• [ASSIGNED TASK] Exactly as they stand, set down all of the records again.

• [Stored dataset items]
────

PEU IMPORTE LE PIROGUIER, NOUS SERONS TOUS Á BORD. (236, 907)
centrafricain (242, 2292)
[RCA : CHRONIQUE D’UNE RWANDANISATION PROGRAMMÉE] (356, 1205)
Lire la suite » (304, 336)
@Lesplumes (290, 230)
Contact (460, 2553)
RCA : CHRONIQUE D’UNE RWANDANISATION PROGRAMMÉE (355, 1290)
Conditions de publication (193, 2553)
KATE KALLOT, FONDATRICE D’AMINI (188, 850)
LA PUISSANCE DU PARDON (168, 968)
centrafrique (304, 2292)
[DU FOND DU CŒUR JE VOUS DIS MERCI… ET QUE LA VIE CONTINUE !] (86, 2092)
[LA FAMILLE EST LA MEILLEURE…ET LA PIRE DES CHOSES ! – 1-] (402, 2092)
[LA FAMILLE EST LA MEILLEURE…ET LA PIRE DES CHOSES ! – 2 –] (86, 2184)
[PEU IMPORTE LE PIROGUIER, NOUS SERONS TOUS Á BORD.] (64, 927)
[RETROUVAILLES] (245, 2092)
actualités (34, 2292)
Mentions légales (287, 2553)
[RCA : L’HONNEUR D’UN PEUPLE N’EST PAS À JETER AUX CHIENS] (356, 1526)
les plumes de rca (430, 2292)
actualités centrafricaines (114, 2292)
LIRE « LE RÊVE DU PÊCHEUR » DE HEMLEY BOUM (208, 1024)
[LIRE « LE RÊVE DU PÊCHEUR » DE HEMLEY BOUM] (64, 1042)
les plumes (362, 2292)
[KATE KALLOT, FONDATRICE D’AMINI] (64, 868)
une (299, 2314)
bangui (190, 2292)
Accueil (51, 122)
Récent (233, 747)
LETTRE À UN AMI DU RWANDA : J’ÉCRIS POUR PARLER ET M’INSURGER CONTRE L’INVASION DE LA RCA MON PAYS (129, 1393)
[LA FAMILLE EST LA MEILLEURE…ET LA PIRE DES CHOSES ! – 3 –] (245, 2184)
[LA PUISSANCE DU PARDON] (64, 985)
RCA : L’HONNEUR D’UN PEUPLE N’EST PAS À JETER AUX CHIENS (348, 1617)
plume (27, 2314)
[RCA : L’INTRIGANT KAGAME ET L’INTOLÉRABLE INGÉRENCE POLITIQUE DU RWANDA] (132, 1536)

────

• [ANSWER SPACE]
PEU IMPORTE LE PIROGUIER, NOUS SERONS TOUS Á BORD. (236, 907)
centrafricain (242, 2292)
[RCA : CHRONIQUE D’UNE RWANDANISATION PROGRAMMÉE] (356, 1205)
Lire la suite » (304, 336)
@Lesplumes (290, 230)
Contact (460, 2553)
RCA : CHRONIQUE D’UNE RWANDANISATION PROGRAMMÉE (355, 1290)
Conditions de publication (193, 2553)
KATE KALLOT, FONDATRICE D’AMINI (188, 850)
LA PUISSANCE DU PARDON (168, 968)
centrafrique (304, 2292)
[DU FOND DU CŒUR JE VOUS DIS MERCI… ET QUE LA VIE CONTINUE !] (86, 2092)
[LA FAMILLE EST LA MEILLEURE…ET LA PIRE DES CHOSES ! – 1-] (402, 2092)
[LA FAMILLE EST LA MEILLEURE…ET LA PIRE DES CHOSES ! – 2 –] (86, 2184)
[PEU IMPORTE LE PIROGUIER, NOUS SERONS TOUS Á BORD.] (64, 927)
[RETROUVAILLES] (245, 2092)
actualités (34, 2292)
Mentions légales (287, 2553)
[RCA : L’HONNEUR D’UN PEUPLE N’EST PAS À JETER AUX CHIENS] (356, 1526)
les plumes de rca (430, 2292)
actualités centrafricaines (114, 2292)
LIRE « LE RÊVE DU PÊCHEUR » DE HEMLEY BOUM (208, 1024)
[LIRE « LE RÊVE DU PÊCHEUR » DE HEMLEY BOUM] (64, 1042)
les plumes (362, 2292)
[KATE KALLOT, FONDATRICE D’AMINI] (64, 868)
une (299, 2314)
bangui (190, 2292)
Accueil (51, 122)
Récent (233, 747)
LETTRE À UN AMI DU RWANDA : J’ÉCRIS POUR PARLER ET M’INSURGER CONTRE L’INVASION DE LA RCA MON PAYS (129, 1393)
[LA FAMILLE EST LA MEILLEURE…ET LA PIRE DES CHOSES ! – 3 –] (245, 2184)
[LA PUISSANCE DU PARDON] (64, 985)
RCA : L’HONNEUR D’UN PEUPLE N’EST PAS À JETER AUX CHIENS (348, 1617)
plume (27, 2314)
[RCA : L’INTRIGANT KAGAME ET L’INTOLÉRABLE INGÉRENCE POLITIQUE DU RWANDA] (132, 1536)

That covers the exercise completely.